C’est la perspective de la mise en service du CEVA-Léman Express qui a poussé les administrations à étudier l’extension de la capacité du nœud ferroviaire de Genève. Or Léman Express sera mis en service le 15 décembre 2019, sans qu’aucune augmentation de la capacité du nœud de Genève ait été réalisée, ni même entreprise. Cet état subsistera jusqu’en 2031 en principe, probablement plus.
Ce n’est donc que pour résoudre le problème de capacité de la gare de l’Aéroport que cette extension est réellement nécessaire. Les administrations comptent résoudre ce problème avec la « Raquette ». Manifestement, cet objectif ne peut en aucun cas être atteint avant 2040, probablement plutôt 2045 – 2050.
Le Conseil fédéral vient de rendre public son Message relatif à l’étape d’aménagement 2035 du programme de développement stratégique de l’infrastructure ferroviaire.

•••

_Énoncé:_ Dites si chacune des affirmations suivantes s'accorde avec l'article sur le nœud ferroviaire de Genève, en répondant oui ou non et en citant mot pour mot le passage qui tranche. (a) Le Léman Express sera mis en service le 15 décembre 2019. (b) La capacité du nœud de Genève aura été augmentée avant la mise en service du Léman Express. (c) Les administrations comptent sur la « Raquette » pour résoudre le problème de capacité de la gare de l'Aéroport.

•••

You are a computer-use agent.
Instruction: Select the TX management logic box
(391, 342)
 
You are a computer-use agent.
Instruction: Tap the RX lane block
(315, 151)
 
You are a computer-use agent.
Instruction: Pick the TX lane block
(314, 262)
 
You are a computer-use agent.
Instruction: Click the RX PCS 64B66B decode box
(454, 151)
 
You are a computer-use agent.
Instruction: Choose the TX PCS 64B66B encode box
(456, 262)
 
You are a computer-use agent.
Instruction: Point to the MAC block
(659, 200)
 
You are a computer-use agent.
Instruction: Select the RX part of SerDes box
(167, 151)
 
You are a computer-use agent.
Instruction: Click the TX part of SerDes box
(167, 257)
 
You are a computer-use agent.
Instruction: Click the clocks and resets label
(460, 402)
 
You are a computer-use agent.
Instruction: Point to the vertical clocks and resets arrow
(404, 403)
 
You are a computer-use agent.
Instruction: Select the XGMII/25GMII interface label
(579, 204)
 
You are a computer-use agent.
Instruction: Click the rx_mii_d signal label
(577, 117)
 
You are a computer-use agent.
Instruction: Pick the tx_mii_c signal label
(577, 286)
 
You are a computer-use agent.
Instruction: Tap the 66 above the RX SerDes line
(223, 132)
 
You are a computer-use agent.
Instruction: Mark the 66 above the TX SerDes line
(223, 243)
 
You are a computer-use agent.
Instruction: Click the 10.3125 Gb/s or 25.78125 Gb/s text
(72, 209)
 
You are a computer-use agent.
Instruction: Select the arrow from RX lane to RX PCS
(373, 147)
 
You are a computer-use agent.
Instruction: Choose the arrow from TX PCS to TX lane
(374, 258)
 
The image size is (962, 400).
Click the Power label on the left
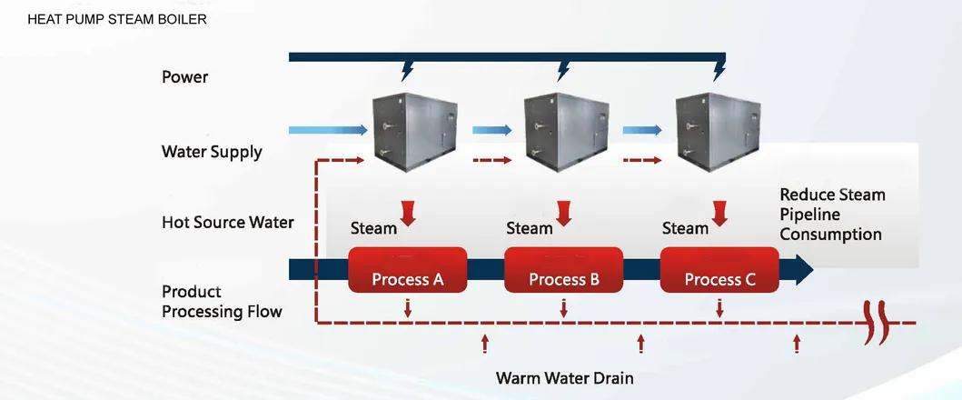click(x=184, y=77)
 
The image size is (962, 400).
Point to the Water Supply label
click(x=212, y=151)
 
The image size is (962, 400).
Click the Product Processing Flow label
click(x=221, y=302)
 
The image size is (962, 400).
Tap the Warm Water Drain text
click(x=564, y=377)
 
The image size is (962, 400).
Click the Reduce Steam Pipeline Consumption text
click(x=831, y=215)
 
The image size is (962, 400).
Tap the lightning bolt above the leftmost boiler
click(x=408, y=70)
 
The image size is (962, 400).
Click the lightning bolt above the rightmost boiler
click(x=720, y=70)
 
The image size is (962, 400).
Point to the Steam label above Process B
click(x=529, y=228)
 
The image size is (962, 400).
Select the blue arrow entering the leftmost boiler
click(x=322, y=131)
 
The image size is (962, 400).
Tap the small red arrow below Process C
click(x=719, y=308)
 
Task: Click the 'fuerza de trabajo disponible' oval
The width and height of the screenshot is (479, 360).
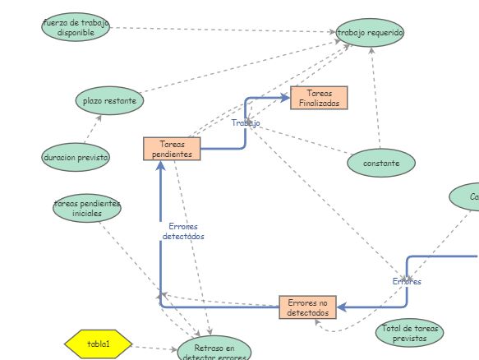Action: (75, 27)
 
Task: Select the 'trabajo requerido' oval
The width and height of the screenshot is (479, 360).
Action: (370, 32)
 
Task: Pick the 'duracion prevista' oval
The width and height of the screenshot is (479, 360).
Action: (76, 156)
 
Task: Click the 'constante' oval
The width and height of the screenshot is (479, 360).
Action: (380, 163)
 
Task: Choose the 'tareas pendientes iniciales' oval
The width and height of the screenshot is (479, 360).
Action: (87, 208)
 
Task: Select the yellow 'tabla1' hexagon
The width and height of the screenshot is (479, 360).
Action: (98, 344)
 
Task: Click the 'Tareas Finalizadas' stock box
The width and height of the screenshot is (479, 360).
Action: (320, 98)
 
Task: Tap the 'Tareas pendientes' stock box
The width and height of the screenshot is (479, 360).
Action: (172, 149)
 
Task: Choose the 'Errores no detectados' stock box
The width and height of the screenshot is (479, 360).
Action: (307, 307)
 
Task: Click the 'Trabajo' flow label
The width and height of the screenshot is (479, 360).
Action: (245, 123)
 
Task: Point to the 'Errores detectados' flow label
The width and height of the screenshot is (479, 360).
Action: (182, 231)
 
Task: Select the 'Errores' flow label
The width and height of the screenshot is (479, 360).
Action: (407, 281)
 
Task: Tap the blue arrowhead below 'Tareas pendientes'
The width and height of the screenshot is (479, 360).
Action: (160, 166)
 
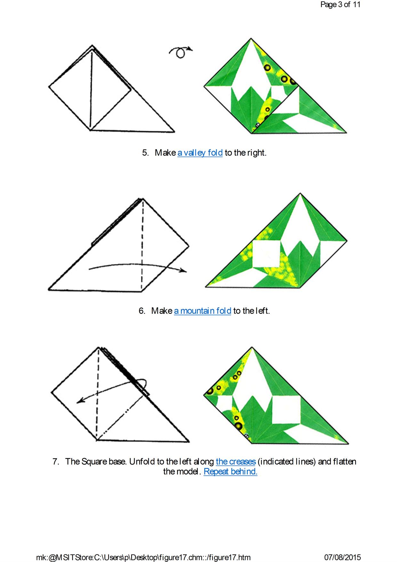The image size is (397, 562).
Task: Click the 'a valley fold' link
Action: [x=200, y=153]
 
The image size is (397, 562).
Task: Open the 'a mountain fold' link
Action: [x=202, y=310]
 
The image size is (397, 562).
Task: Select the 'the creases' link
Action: [x=236, y=461]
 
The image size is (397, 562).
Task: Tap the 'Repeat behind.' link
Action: [x=231, y=471]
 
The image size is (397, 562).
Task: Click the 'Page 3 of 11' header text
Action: [x=340, y=5]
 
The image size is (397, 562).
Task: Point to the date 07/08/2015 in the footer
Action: [x=343, y=557]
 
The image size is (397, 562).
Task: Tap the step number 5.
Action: [x=146, y=153]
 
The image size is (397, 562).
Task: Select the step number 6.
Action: [x=142, y=310]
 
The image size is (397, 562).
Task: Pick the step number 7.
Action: [x=56, y=461]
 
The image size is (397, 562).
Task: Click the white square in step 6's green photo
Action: [x=266, y=254]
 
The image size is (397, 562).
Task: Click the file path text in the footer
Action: [x=143, y=557]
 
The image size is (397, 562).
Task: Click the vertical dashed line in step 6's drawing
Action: [x=142, y=245]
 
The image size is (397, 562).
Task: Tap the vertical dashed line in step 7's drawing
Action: [x=97, y=393]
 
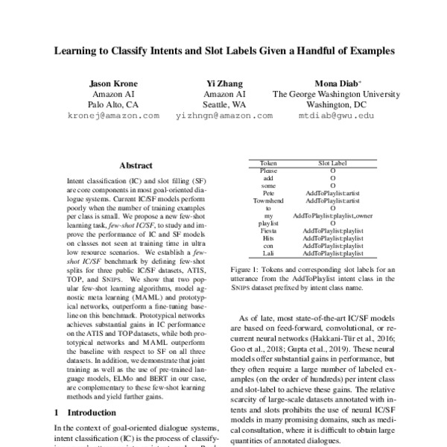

•••

_Réponse:_
(a) Oui : « Or Léman Express sera mis en service le 15 décembre 2019 ».
(b) Non : « sans qu’aucune augmentation de la capacité du nœud de Genève ait été réalisée, ni même entreprise ».
(c) Oui : « Les administrations comptent résoudre ce problème avec la « Raquette ». »